Kasus dokter kecantikan palsu sangat disayangkan Ahli Bedah Plastik, dr. Enrina Diah SpBP. Menurutnya wanita sebaiknya memilih dokter bedah plastik yang sudah berpengalaman dibidangnya.

Dream - Berbagai upaya dilakukan oleh wanita untuk menjadi cantik mulai dari perawatan sampai ada yang memilih jalur operasi plastik. Operasi ini dipilih karena tidak sedikit wanita yang berkeinginan untuk cantik secara instan atau cepat.

Upaya yang dilakukan tersebut terkadang tidak disertakan dengan pengetahuan dan pemahaman mendalam akan dampak nantinya.

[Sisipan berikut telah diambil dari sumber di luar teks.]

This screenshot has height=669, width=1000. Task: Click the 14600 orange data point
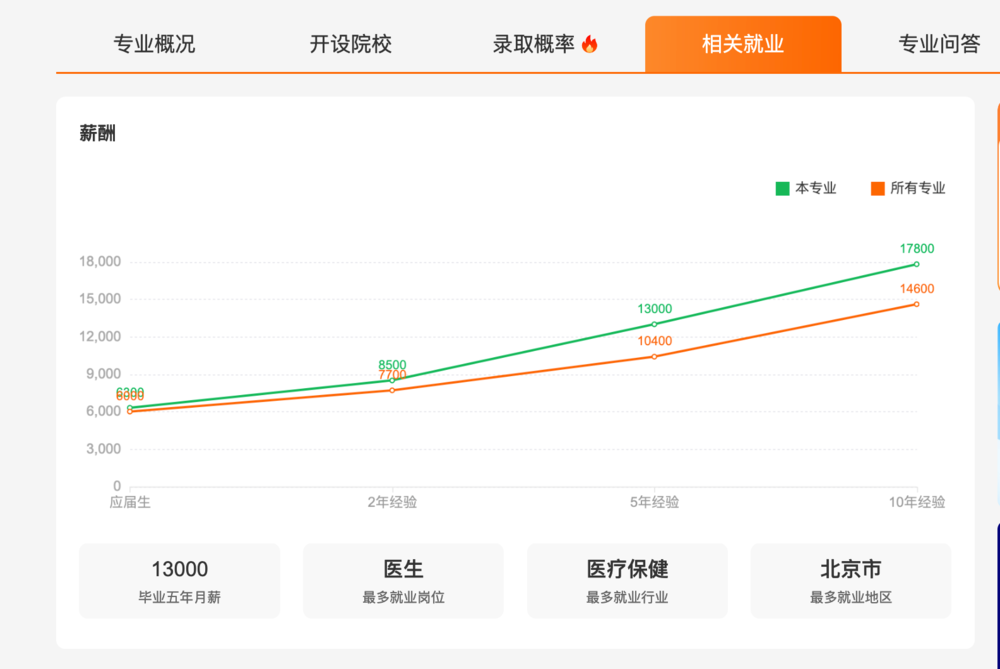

Terlebih belum lama ini terjadi kasus dokter kecantikan palsu.

Seorang wanita berinisial JS diciduk petugas Polres Jakarta Selatan karena menjalankan bisnis kecantikan abal-abal. Usaha yang dia lakoni sejak 2013 lalu akhirnya dihentikan polisi setelah digerebek di toilet Plaza Semanggi.

Hal ini begitu disayangkan Ahli Bedah Plastik, dr. Enrina Diah SpBP. Menurutnya, wanita sebaiknya memilih dokter bedah plastik yang sudah berpengalaman di bidangnya untuk menangani operasi pemasangan implan atau silikon.

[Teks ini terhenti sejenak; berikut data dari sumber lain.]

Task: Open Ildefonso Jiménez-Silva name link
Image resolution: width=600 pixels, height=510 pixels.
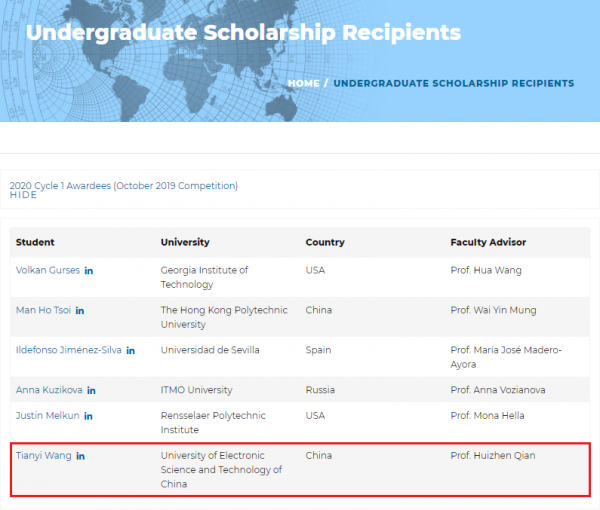Action: [68, 351]
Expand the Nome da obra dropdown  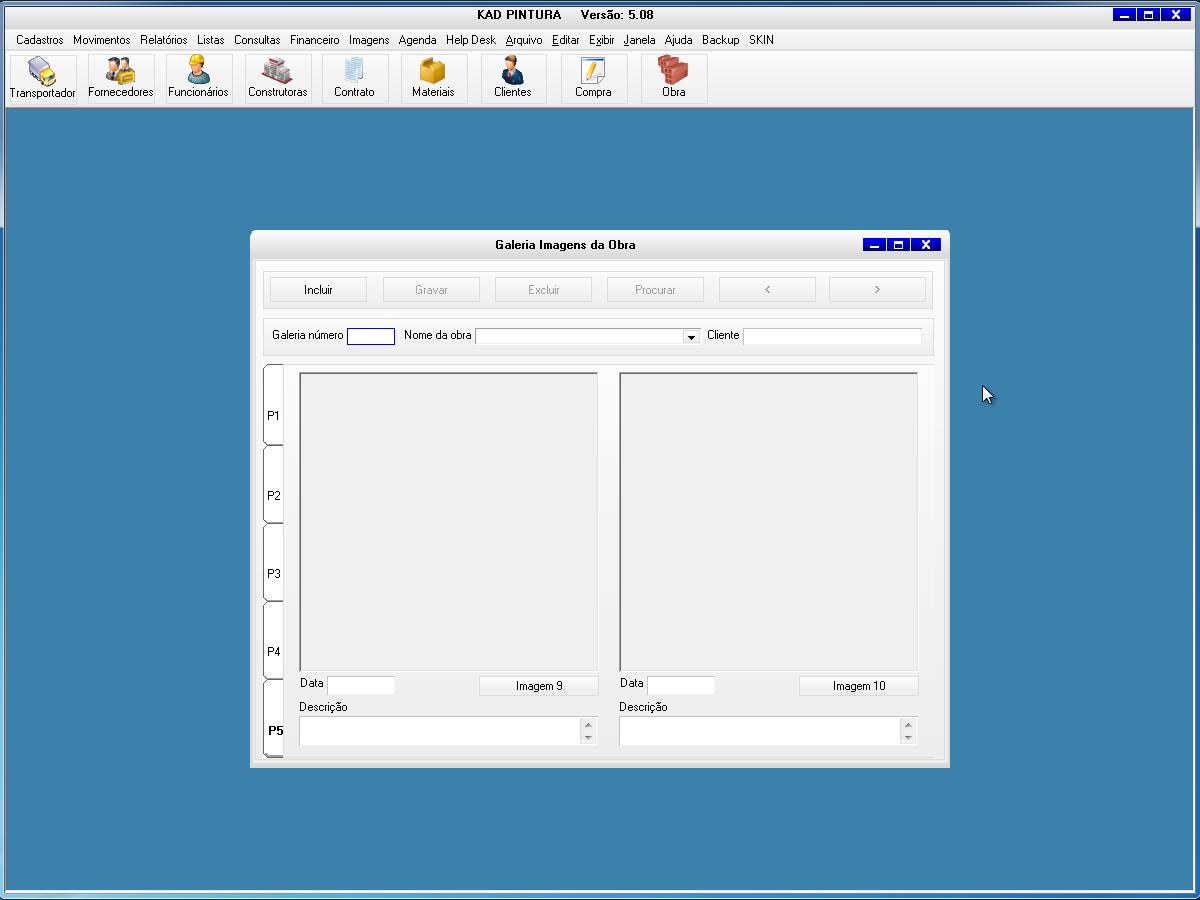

" Jangan asal pilih dokter juga, risikonya terlalu besar. Untuk penggunaan silikon misalnya, bukan yang cair disuntikan tetapi menggunakan silikon padat, implan padat atau filler aman untuk digunakan operasi hidung dan silikon gel untuk payudara. Prosedur operasi juga harus dilakukan oleh dokter bedah plastik," ujar Enrina, Kamis 21 Mei 2015.

Wanita yang menggunakan silikon cair pada tubuhnya akan mengalami reaksi penolakan pada jaringan. " Reaksi tersebut bisa bolong-bolong di hidung atau payudaranya, dan akan kemerahan. Pada payudara juga bisa keluar nanah, atau bisa juga peradangan sampai kanker. Silikon cair itu kan yang biasanya digunakan di industri bukan untuk tubuh, itu lebih berbahaya akan ada reaksi penolakan di jaringan tubuh," jelasnya.

Penggunaan silikon juga tidak sembarangan, " Operasi payudara para ahli bedah menggunakan implan silikon gel terbungkus lembar silikon (silicones sheet) berbentuk suatu kantung (silicones bag) dan sifatnya bisa terbilang permanen," katanya.

Sedangkan untuk operasi hidung menurut dr. Enrina yang digunakan yakni silikon padat atau filler. " Filler lebih aman dan sebaiknya tiap 6 sampai 9 bulan selalu diperiksakan. Silikon padat juga aman untuk operasi hidung. Tetapi cantik itu sebenarnya bukan harus tampil karena operasi tetapi rasa percaya diri," ujar wanita kelahiran Manado, 23 Mei 1974 ini.